* _ASSIGNMENT_
Although the entries contain pictures, only their words should be duplicated exactly.

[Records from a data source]
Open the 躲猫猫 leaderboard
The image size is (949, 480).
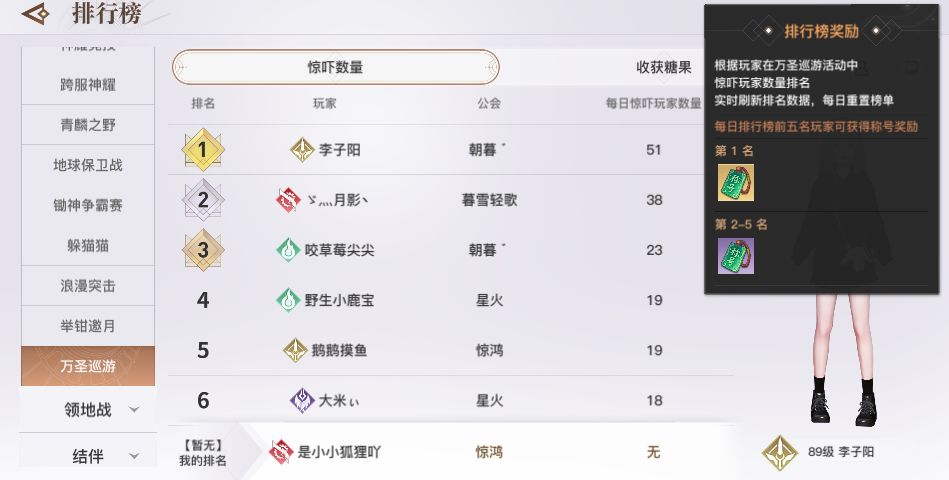88,245
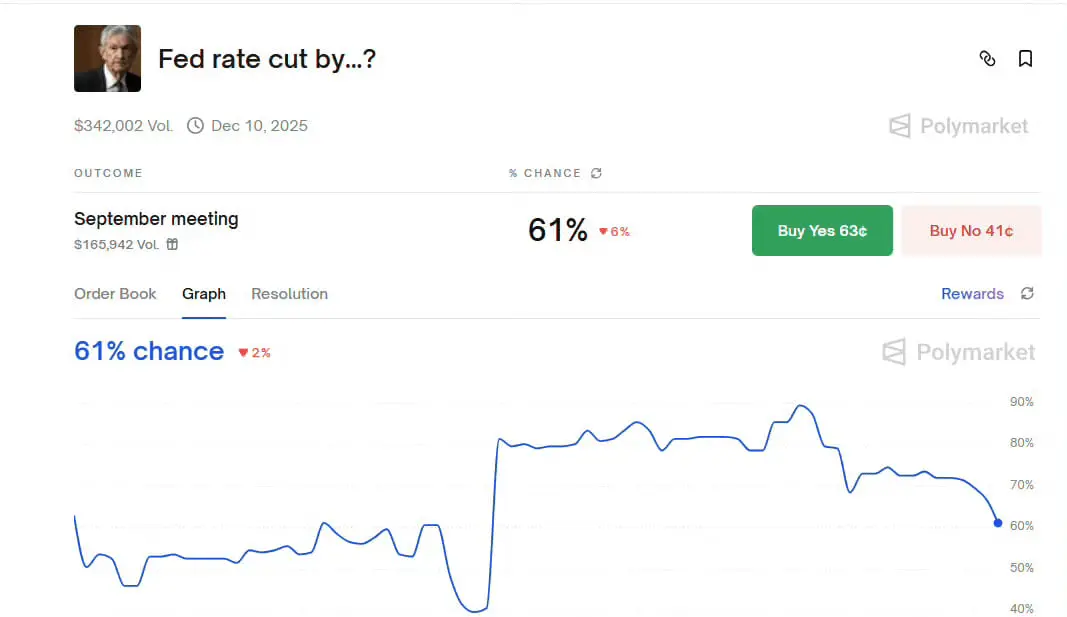Image resolution: width=1067 pixels, height=617 pixels.
Task: Refresh the % chance column icon
Action: [x=596, y=173]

* _SOLUTION FOR THIS PROBLEM_
Open the 躲猫猫 leaderboard
The image size is (949, 480).
88,245
Image resolution: width=1067 pixels, height=617 pixels.
Task: Refresh the % chance column icon
Action: [x=596, y=173]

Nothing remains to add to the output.